**Exercise**
Go line by line through the records below. Copy whichever lines contain the string "agent".

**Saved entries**
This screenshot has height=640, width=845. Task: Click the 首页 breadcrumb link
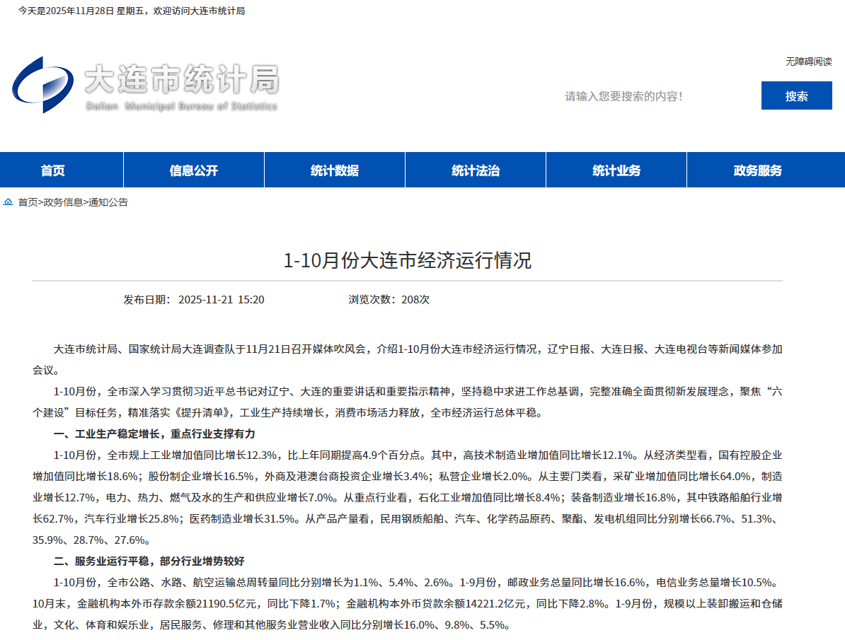[x=28, y=202]
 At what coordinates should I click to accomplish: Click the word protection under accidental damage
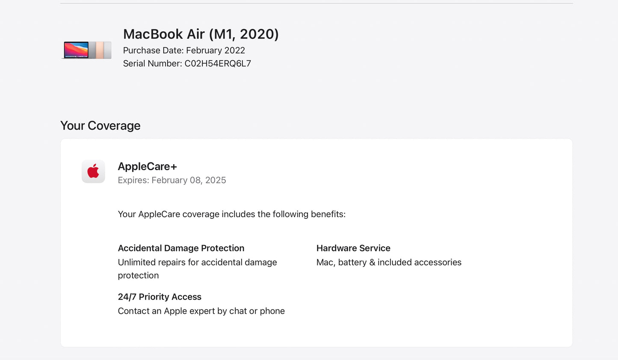click(x=138, y=276)
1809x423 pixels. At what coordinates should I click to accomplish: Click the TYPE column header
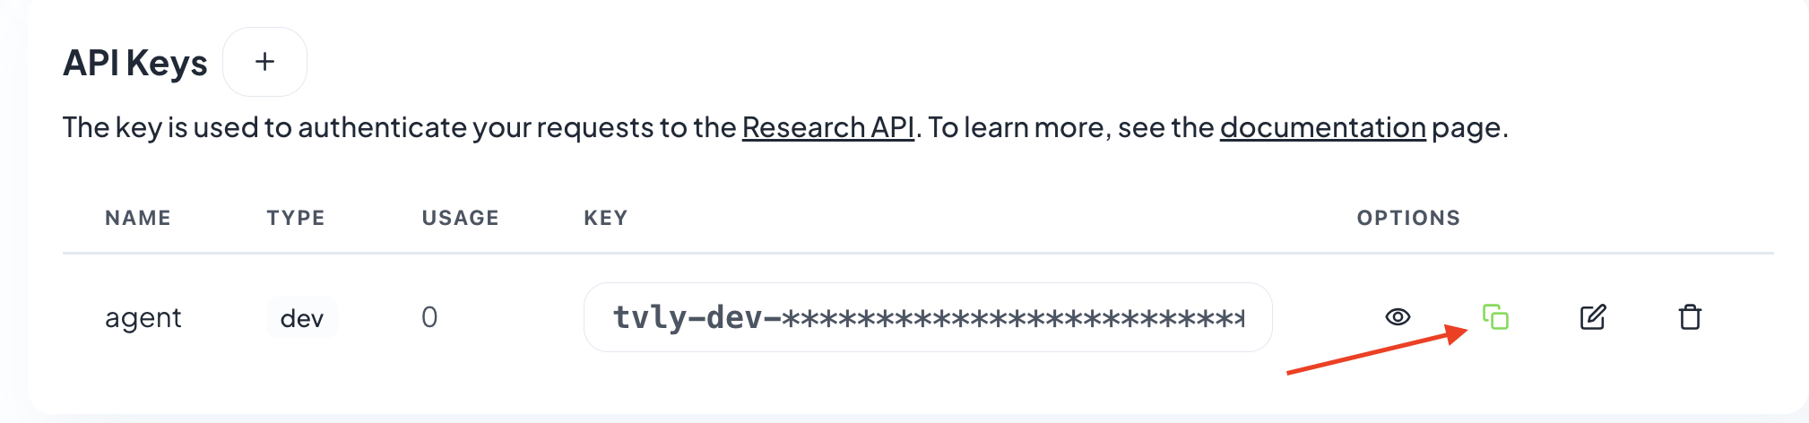coord(296,218)
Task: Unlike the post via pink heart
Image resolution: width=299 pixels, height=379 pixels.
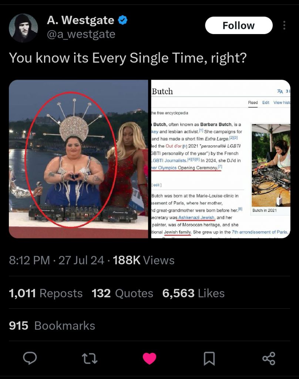Action: coord(150,358)
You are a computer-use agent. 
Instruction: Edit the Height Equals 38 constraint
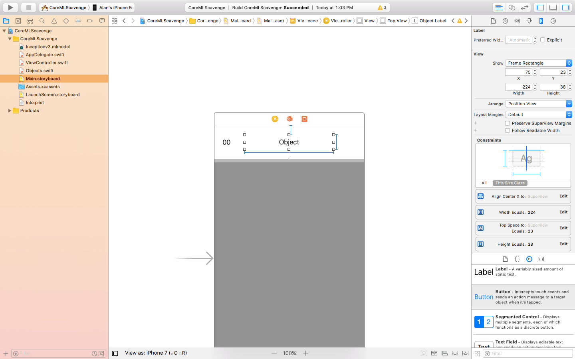563,244
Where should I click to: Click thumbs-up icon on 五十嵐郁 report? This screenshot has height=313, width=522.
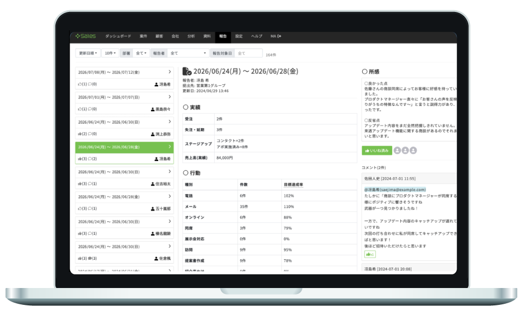79,209

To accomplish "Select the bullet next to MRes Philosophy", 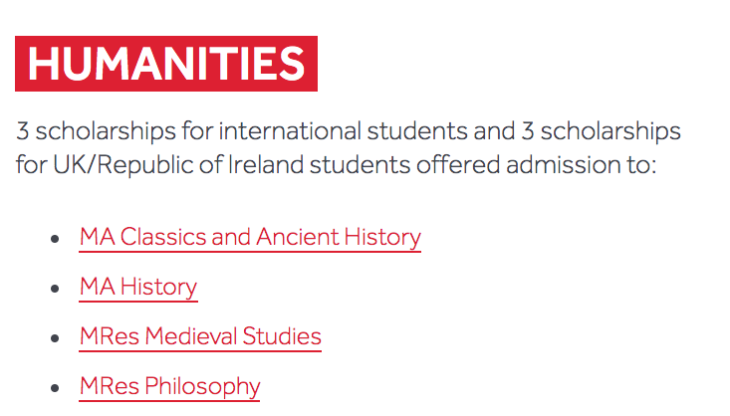I will 55,388.
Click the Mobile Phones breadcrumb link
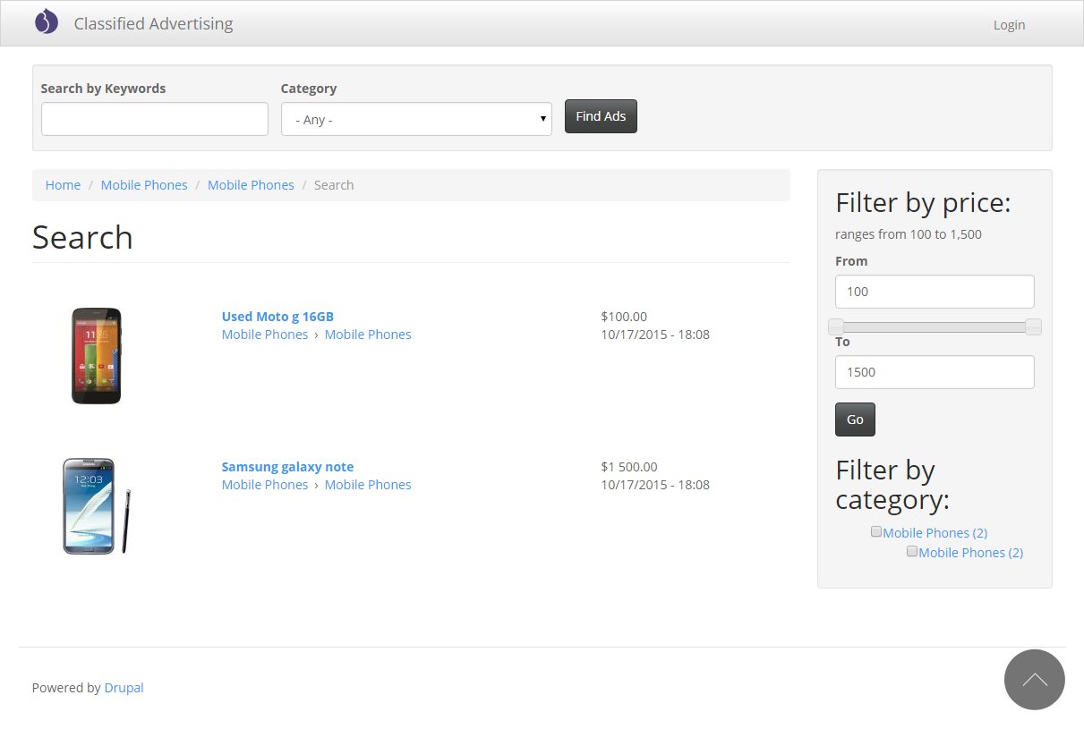Viewport: 1084px width, 729px height. point(144,184)
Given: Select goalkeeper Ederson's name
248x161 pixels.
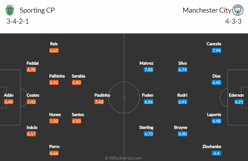Looking at the screenshot, I should point(236,95).
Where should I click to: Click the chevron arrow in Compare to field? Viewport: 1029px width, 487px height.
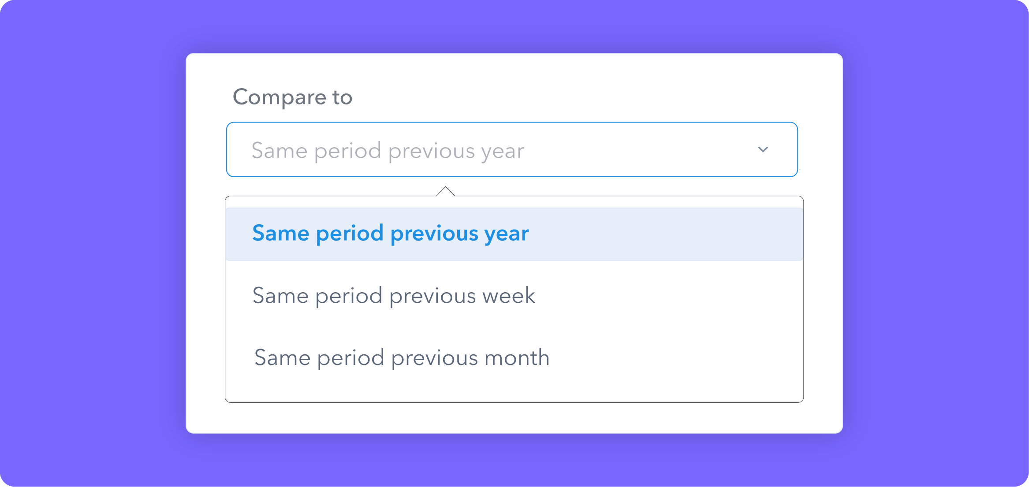[763, 149]
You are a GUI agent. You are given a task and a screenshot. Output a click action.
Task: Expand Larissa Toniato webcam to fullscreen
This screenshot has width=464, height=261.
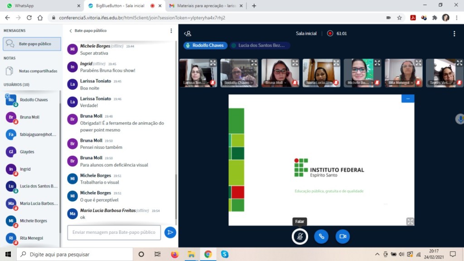pyautogui.click(x=213, y=63)
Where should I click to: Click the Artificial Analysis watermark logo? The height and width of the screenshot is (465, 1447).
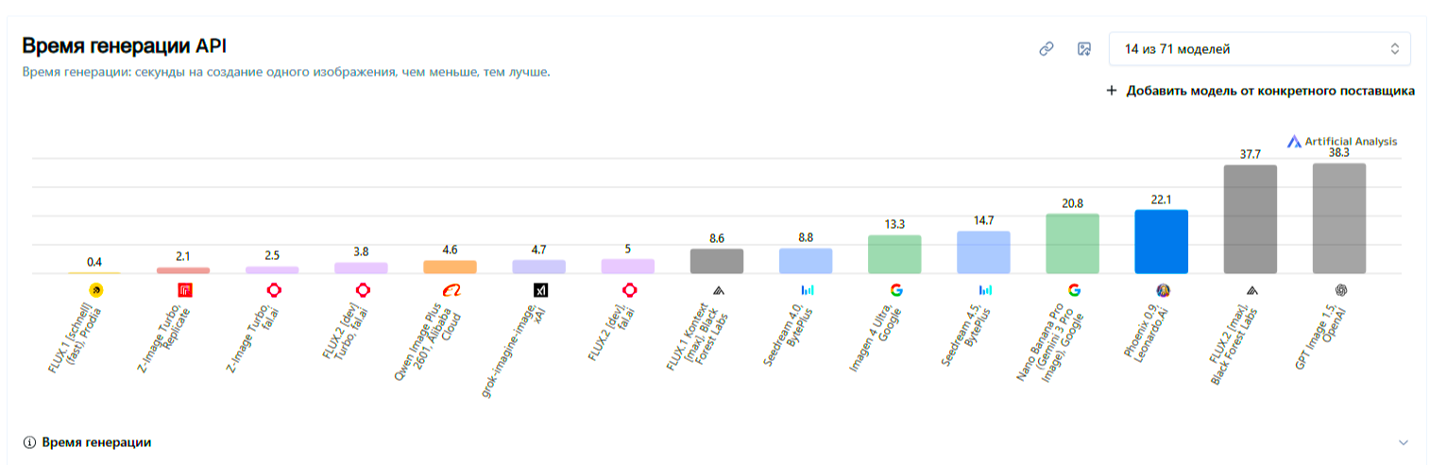1341,142
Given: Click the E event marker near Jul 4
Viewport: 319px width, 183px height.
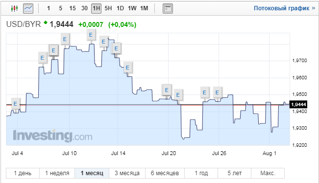Looking at the screenshot, I should [x=15, y=104].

**Answer space**
You are a computer-use agent. 
You are a GUI agent. You are given a task and a screenshot. Output a click action.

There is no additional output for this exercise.